# START OF Selected extract

Aside from embarking on a $42 million building project, UCAN spent nearly ten years deciding where and how they were going to be able to make the greatest impact with the new facility, according to Schrantz.

“One of our board members challenged us to really be thinking about who and where we wanted to be in 50 years, both literally and figuratively,” said Schrantz. “We started doing searches in Chicago to identify a few different neighborhoods where UCAN could be a good neighbor, a resource, and an asset.”

North Lawndale became the perfect fit for UCAN because it met several wish-list items. UCAN was able to secure a good sized lot to build on, establish a level of privacy for their residents, and it positioned them in an opportunity to reinvest in a community that had seen significant disinvestment over the last decade, according to Schrantz.

“There was a good push and pull in terms of the community, a lot of community stakeholders welcomed us and then there were others who had seen a lot of broken promises over the years. We really took that to heart and listened to make sure that we built in North Lawndale the right way which was both the financial investment in minority and female-owned firms and hiring locally, but then also really just being a good neighbor,” said Schrantz.

# END OF Selected extract
# START OF Excerpted data

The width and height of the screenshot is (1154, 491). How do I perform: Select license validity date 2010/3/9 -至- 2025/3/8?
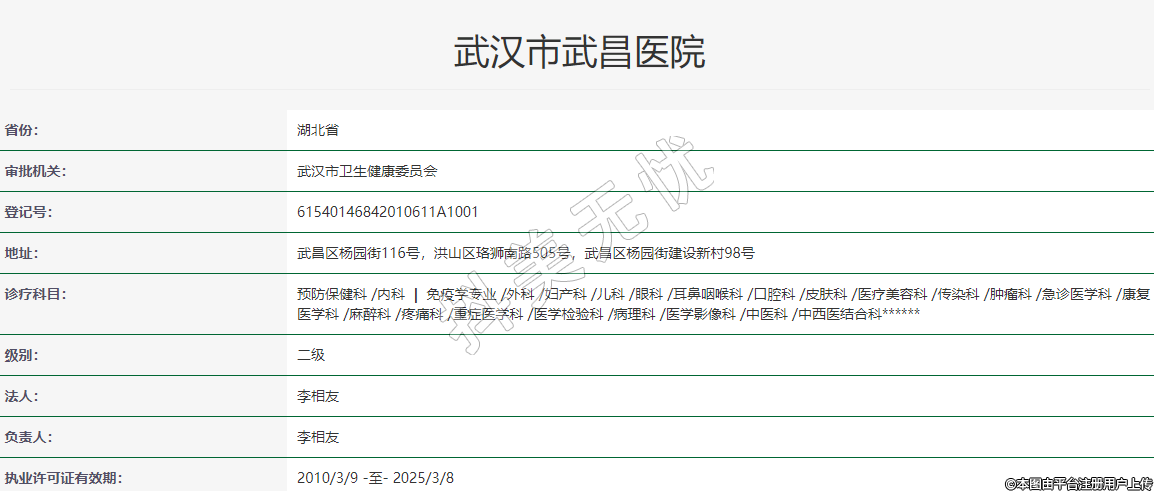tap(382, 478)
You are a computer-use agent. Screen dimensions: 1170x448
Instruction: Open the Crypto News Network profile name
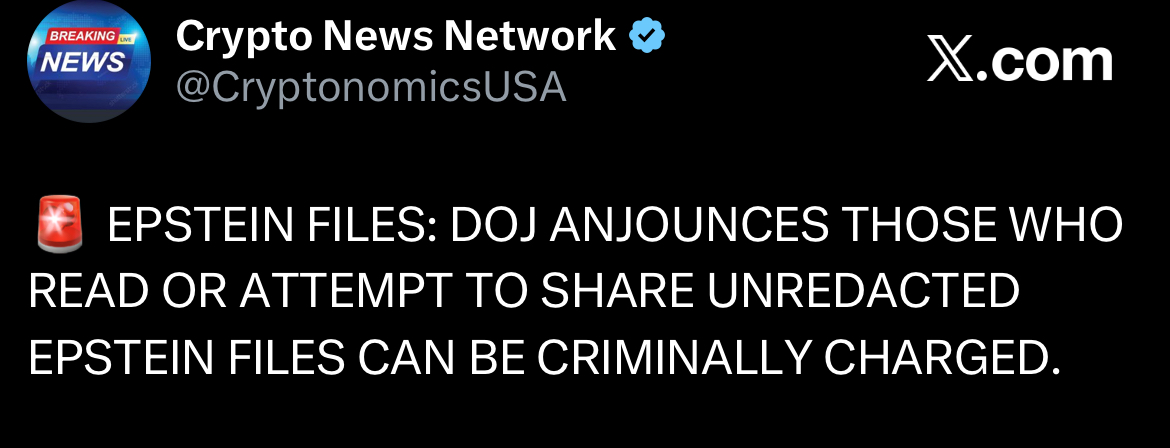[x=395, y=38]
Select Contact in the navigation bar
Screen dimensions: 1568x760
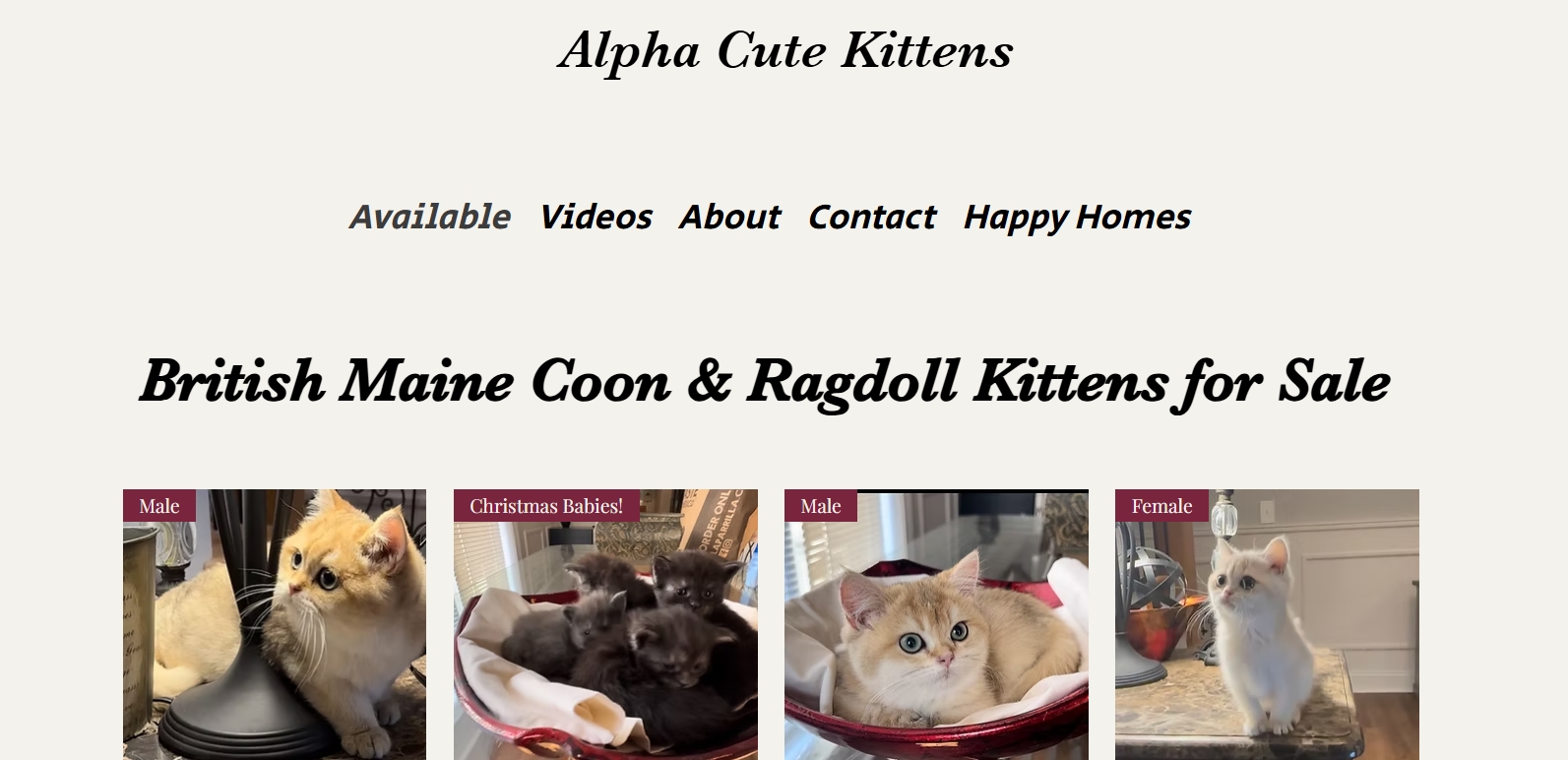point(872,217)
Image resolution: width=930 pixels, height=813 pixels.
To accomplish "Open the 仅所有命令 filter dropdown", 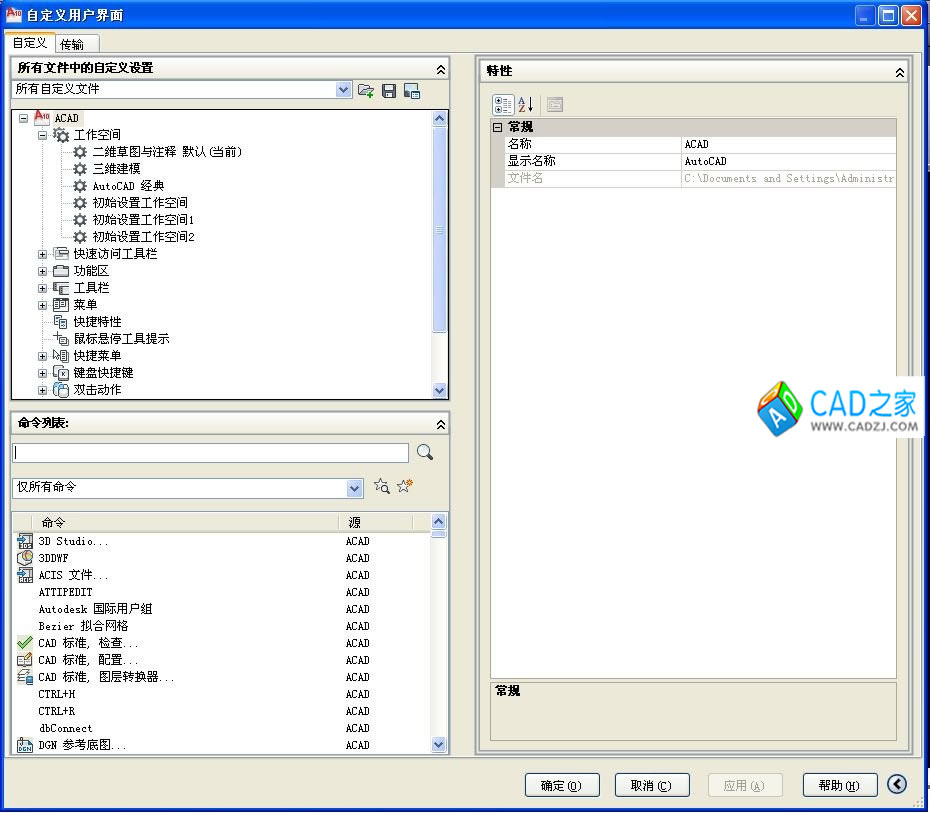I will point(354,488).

# END OF Excerpted data

» **Your tasks**:
(1) Retype the section of the passage about UCAN's new facility, starting with "North Lawndale became" and going on through "decade, according to Schrantz.".
(2) Echo the lines of the rows, starting with the line with "You are a computer-use" and going on through the line with "point(872,217)". Leave out the pictures.

» **Task-by-task outputs**:
(1)
North Lawndale became the perfect fit for UCAN because it met several wish-list items. UCAN was able to secure a good sized lot to build on, establish a level of privacy for their residents, and it positioned them in an opportunity to reinvest in a community that had seen significant disinvestment over the last decade, according to Schrantz.

(2)
You are a computer-use agent. Screen dimensions: 1170x448
Instruction: Open the Crypto News Network profile name
[x=395, y=38]
Select Contact in the navigation bar
Screen dimensions: 1568x760
point(872,217)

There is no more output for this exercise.